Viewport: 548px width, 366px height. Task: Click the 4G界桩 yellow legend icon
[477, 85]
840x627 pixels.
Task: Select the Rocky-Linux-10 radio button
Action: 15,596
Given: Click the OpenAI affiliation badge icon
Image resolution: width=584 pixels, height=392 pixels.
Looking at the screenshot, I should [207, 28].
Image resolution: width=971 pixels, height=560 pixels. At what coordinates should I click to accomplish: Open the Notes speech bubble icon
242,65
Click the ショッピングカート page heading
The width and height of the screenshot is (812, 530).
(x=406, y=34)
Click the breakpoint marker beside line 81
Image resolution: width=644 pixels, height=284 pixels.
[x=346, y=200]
_ _ _
### PROBLEM TO WORK ON
Each line from the one holding "Image resolution: width=584" to the end of the data above goes into the answer exactly as written, and no other line does.

### SOLUTION TO THIS TASK
Image resolution: width=584 pixels, height=392 pixels.
Looking at the screenshot, I should [207, 28].
Image resolution: width=971 pixels, height=560 pixels. At what coordinates should I click to accomplish: Open the Notes speech bubble icon
242,65
Click the ショッピングカート page heading
The width and height of the screenshot is (812, 530).
(x=406, y=34)
Click the breakpoint marker beside line 81
Image resolution: width=644 pixels, height=284 pixels.
[x=346, y=200]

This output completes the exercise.